Polish and Jewish underground
It was also in that apartment that Jewish clandestine activists discussed ways of combating the Germans and aiding their fellow Jews. Their systematically held meetings resulted in Antek Cukierman, Arie Wilner, Marek Edelman, Bernard Goldstein, Michał Papier, Professor Stanisław Liwszyc, Salo Fiszgrund, and many other people paying frequent visits to her apartment. Weapons of the Jewish Fighting Organisation and secret records of the Central Committee of Bund and the Coordination Committee of the Jewish Fighting Organisation were stored there, as well as money sent via the Government Delegation as aid for the Jewish National Committee.
It was also in that apartment that the leading activists of the Jewish underground were surprised by the outbreak of the Warsaw Uprising and spent the period of the fighting.
Read more about the apartment at 24 Żurawia Street
We present the story of Eugenia Wąsowska-Leszczyńska in the virtual exhibition
“The Right Address. Hiding Jews in Occupied Warsaw” »

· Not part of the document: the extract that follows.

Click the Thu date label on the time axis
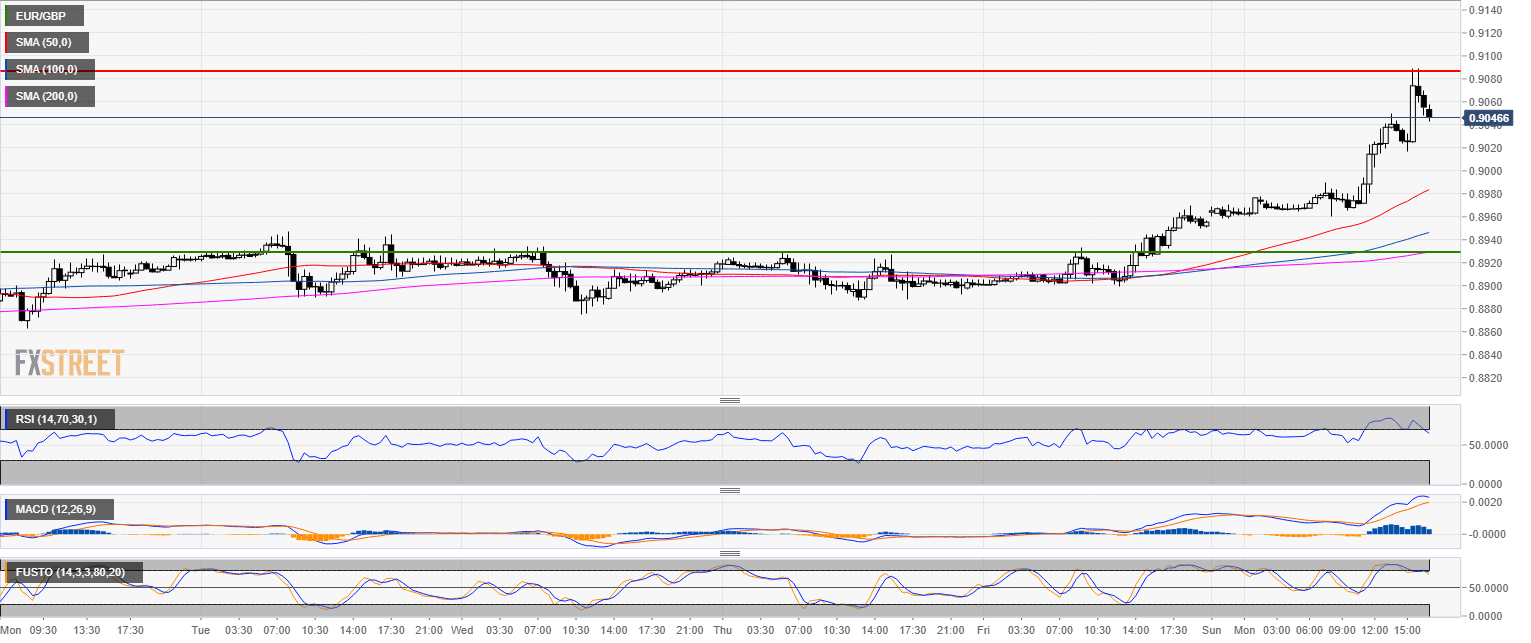The height and width of the screenshot is (643, 1531). pos(722,631)
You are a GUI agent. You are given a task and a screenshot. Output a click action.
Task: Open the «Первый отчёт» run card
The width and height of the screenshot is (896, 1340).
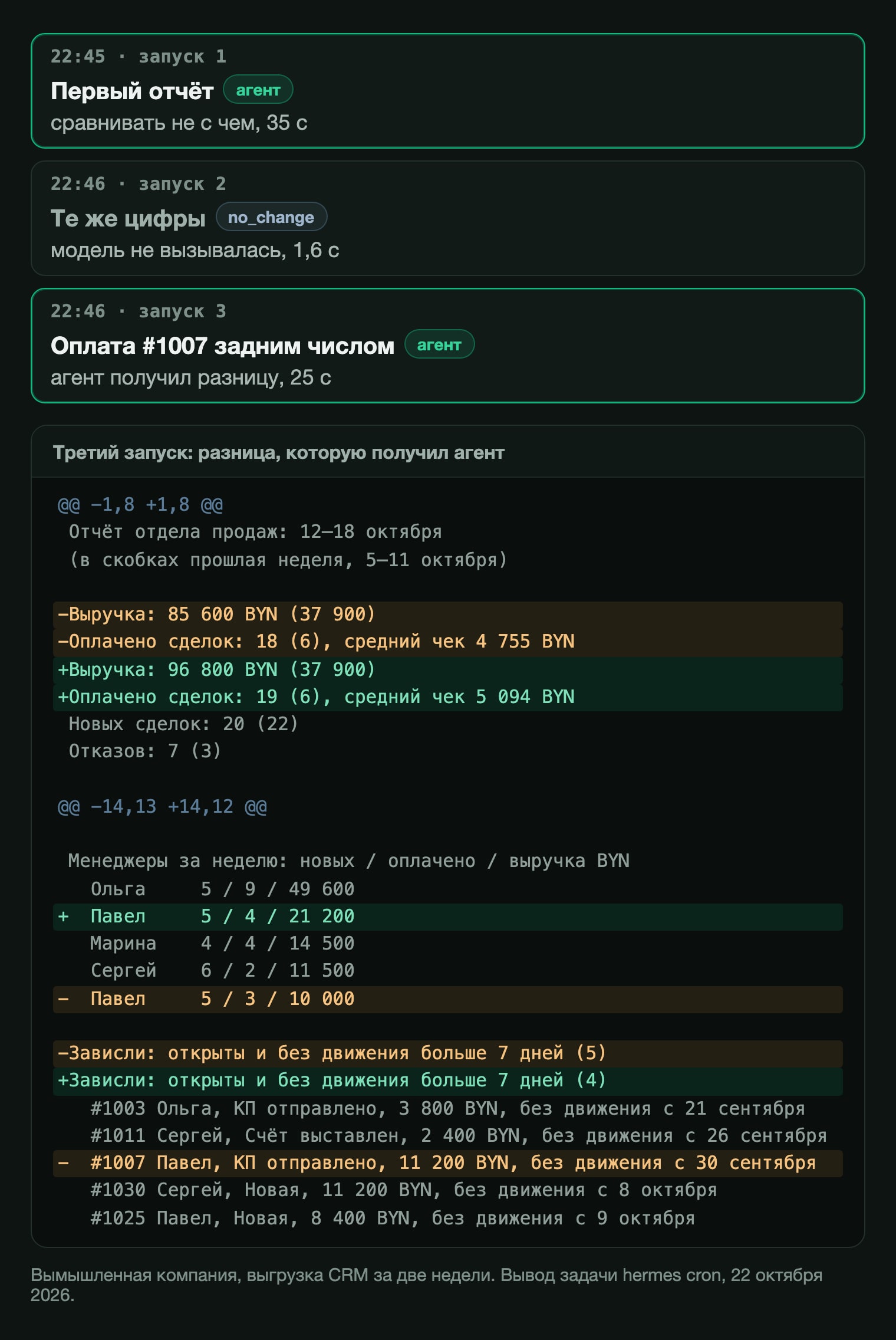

After the war, reporting on the Jewish Historical Institute in Warsaw, Wąsowska wrote: “My apartment has become a great concentration of Poles and Jews, who represented different political directions and cooperated in various military formations”.
That node of clandestine activity was commemorated. There is a plaque with the following inscription on the wall of the tenement house at 24 Żurawia Street:
From 1942 to 1944, a secret office of the Council to Aid Jews “Żegota”, a social organisation of the Polish Underground State striving to save Jews threatened with death by the Nazi occupant, was located in this building. The plaque was set in the wall on the 54th anniversary of the uprising in the ghetto at the initiative of the Association of Jewish Combatants in Poland. President of the capital city of Warsaw.
Eugenia Wąsowska helped others selflessly, risking her life all the time:
Everybody thoroughly analyzes my activity in the years of the previous war, must objectively state that I acted on the most vulnerable section, which was helping Jews, and that I have a moral right to expect my name to be included on the list of people who sacrificed on saving Jews from certain death. People who, for many years of terrible occupational terror, risked their lives daily to save others.
In 1985 the Yad Vashem Institute awarded her with the title of Righteous Among the Nations.